As U.S. President, Democratic candidate Barack Obama would fundamentally change American policy in the Middle East and keep "Zionists" from controlling it, civil rights activist and Baptist minister Jesse Jackson was quoted as saying Tuesday.

The quote appears in an article written in the New York Post by Amir Taheri, who spoke with Jackson in Evian, France, where Jackson participated in the World Policy Forum.

Jackson said that the most important change in the U.S. administration's policy under Barack Obama would occur in the Middle East, where "decades of putting Israel's interests first" – as Jackson is quoted – would end.

"Jackson believes that, although 'Zionists who have controlled American policy for decades' remain strong, they'll lose a great deal of their clout when Barack Obama enters the White House," the Post article continued. It is not clear from the report what part of Jackson's comments was made before the World Policy Forum and what part was made in a conversation with Taheri.

'Bush afraid to upset Israel'

"No false charges can change Barack Obama's unshakeable commitment to Israel's security."

Jackson said that while he isn't a confidante or adviser of Obama's, Obama has been "a neighbor or, better still, a member of the family."

"We helped him start his career," Jackson said. "And then we were always there to help him move ahead."

Jackson was critical of President George W. Bush's approach to the conflict over the Land of Israel.

"Bush was so afraid of a snafu and of upsetting Israel that he gave the whole thing a miss," Jackson said. "Barack will change that," he added, "because, as long as the Palestinians haven't seen justice, the Middle East will 'remain a source of danger to us all.'"

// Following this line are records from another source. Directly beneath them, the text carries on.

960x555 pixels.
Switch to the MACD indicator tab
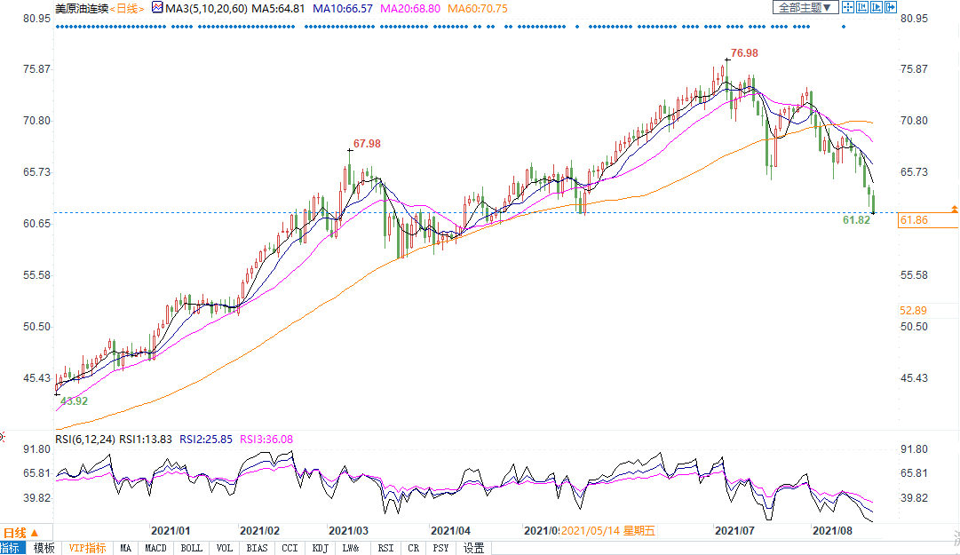coord(156,548)
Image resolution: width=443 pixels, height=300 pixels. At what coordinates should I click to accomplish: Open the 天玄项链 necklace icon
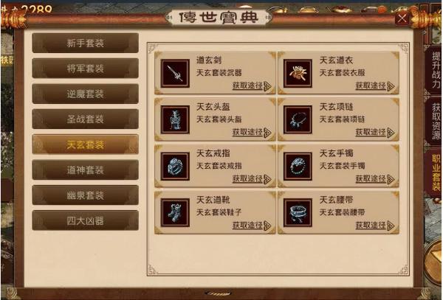tap(298, 119)
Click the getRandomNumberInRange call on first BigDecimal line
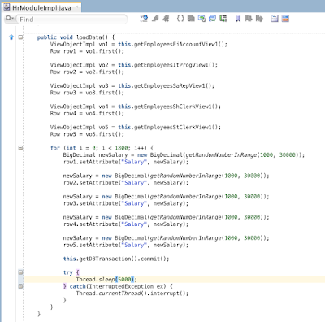This screenshot has height=322, width=325. [221, 155]
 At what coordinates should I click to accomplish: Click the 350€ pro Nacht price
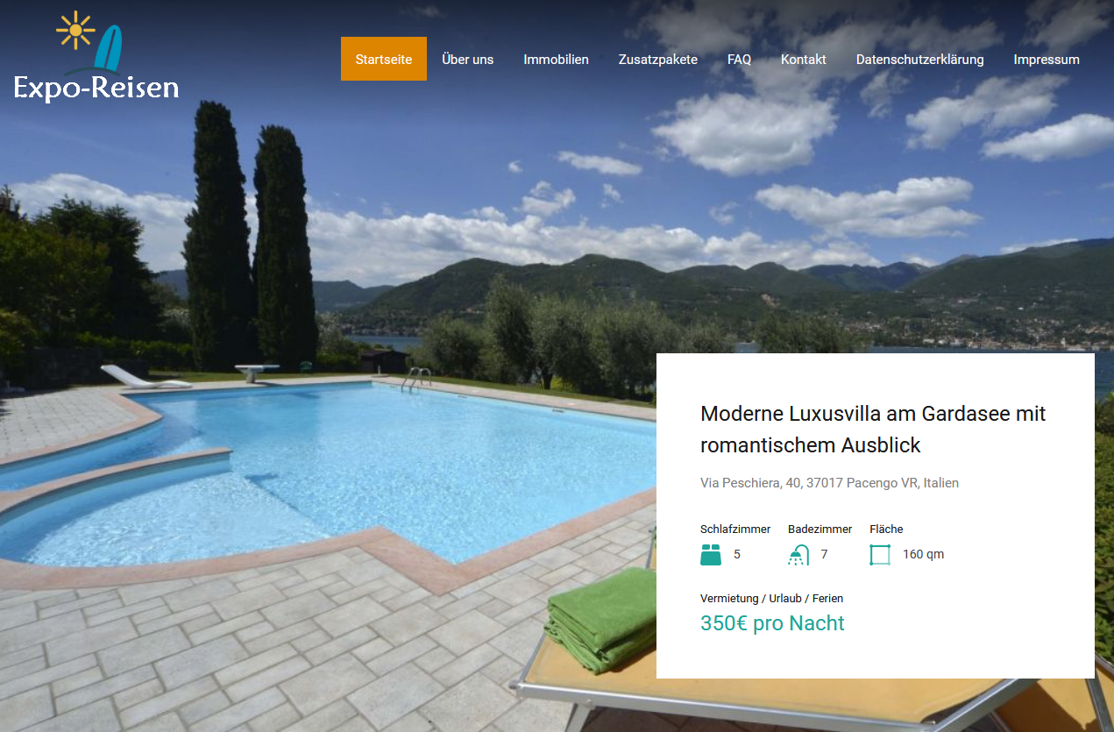[772, 623]
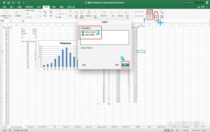Click the 分类汇总 subtotal icon
The height and width of the screenshot is (132, 210).
pyautogui.click(x=127, y=13)
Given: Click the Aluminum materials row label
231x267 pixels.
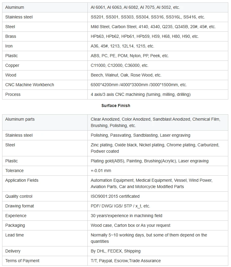Looking at the screenshot, I should [14, 7].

"Barack is determined to repair our relations with the world of Islam and Muslims," Jackson said. "Thanks to his background and ecumenical approach, he knows how Muslims feel while remaining committed to his own faith."

The interview with Jackson is being widely quoted in conservative and Jewish weblogs, where some writers are expressing outrage and expecting the interview to erode Jewish support for Obama.

Obama denial

Obama's campaign responded to Jackson's statements Tuesday by stressing that "Rev. Jesse Jackson Sr. is not an adviser to the Obama campaign and is therefore in no position to interpret or share Barack Obama's views on Israel and foreign policy."

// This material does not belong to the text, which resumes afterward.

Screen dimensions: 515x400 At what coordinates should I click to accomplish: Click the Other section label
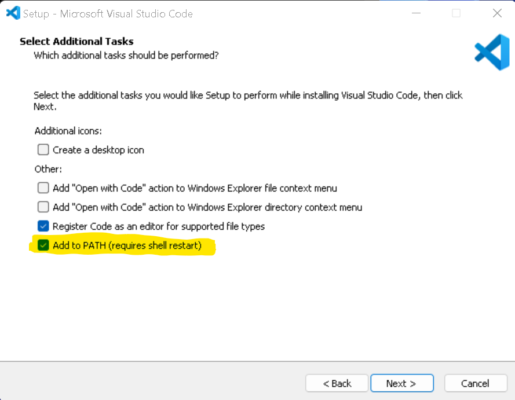[x=48, y=168]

"As he has made clear throughout his career and throughout this campaign," Obama's national security spokeswoman Wendy Morigi stated, "Barack Obama has a fundamental commitment to a strong U.S.-Israel relationship ... As president, he will ensure that Israel can defend itself from every threat it faces, stand with Israel in its quest for a secure peace with its neighbors, and use all elements of American power to end Iran's illicit nuclear program. No false charges can change Barack Obama's unshakeable commitment to Israel's security."

John McCain's spokesman, Tucker Bounds, also reacted to Jackson's comments on Tuesday, saying: "Literally, nobody knows what Barack Obama's policies would be if he were elected president, but it's very concerning that people believe he will not be a friend to Israel."

This is not the first time that an interview with Jackson has caused a stir in the Jewish community. Jackson referred to Jews as "Hymies" and to New York City as "Hymietown" in January 1984, in a conversation with a Washington Post reporter. Jackson at first denied the remarks, then accused Jews of conspiring to defeat his run for the presidential nomination of the Democratic party. Finally, Jackson admitted having said those words and apologized.